Practical Feasibility of Deploying the Model

Although the proposed model involves dynamic architectural adjustments and randomized k-fold cross-validation, the overall computational load remains manageable. We conducted this experiment using MATLAB R2024a on an Apple M1 chip with 8GB RAM, typically completing each window shift in a shorter time. Importantly, once the model is trained, real-time prediction requires only forward propagation, which is computationally lightweight. The model maintains a computational structure that is practical for real-time or near real-time deployment, as forecasts can be performed efficiently post market close, while retraining can be scheduled during off-market hours, ensuring uninterrupted forecasting service with minimal latency. Furthermore, real-time stock market data can be readily accessed through public APIs such as Yahoo Finance, enabling seamless integration of the model into a real-time forecasting pipeline. This integration, coupled with the model’s efficient forecast and retraining strategy, supports its practical deployment in operational environments.

6. Conclusions

In comparison to the current LSTM and GRU models on the study of under-researched stocks, the proposed dynamic model provides the highest accuracy in terms of the rmse and mae values following the well-tuned refining process, which includes data normalization, variable K-sized sliding windows, and randomized k-fold validations on each fold to determine the ideal number of nodes in the hidden layer of the ANN using the L-M algorithm. This approach not only enhances the model’s predictive performance but also ensures robustness against overfitting. As a result, the dynamic model demonstrates superior capabilities in capturing the correct price trend for the next day.

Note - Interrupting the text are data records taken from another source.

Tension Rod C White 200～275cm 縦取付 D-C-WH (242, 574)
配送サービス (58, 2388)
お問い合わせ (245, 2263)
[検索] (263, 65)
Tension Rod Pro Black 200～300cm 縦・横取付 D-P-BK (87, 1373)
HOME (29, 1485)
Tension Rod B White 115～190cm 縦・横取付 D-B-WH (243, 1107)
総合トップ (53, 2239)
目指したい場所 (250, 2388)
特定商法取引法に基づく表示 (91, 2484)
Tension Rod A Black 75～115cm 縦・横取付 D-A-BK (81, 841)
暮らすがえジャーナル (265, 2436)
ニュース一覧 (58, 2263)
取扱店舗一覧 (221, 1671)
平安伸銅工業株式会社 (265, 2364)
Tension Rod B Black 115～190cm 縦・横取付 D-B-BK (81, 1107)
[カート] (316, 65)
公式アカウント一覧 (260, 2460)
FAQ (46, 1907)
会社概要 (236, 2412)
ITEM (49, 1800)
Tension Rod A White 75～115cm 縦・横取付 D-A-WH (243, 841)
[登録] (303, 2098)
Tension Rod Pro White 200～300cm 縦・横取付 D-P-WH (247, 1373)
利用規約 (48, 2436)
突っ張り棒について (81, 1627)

So, as future work, the integration of dynamic ANNs with the sliding window technique demonstrates broad applicability across various sectors, including finance, gas, oil, commodity, and currency exchanges. Additionally, transitioning to hybrid or ensemble architectures like ANN-LSTM, ANN-GRU, or ANN-XGboost would allow the model to better capture both short-term fluctuations and long-term dependencies in time series while also incorporating memory of past external events. We can extend this innovative approach to forecast cyberattack moments in security defense systems, as well as in the healthcare system. Future efforts will focus on improving the proposed technique and expanding its application across these areas.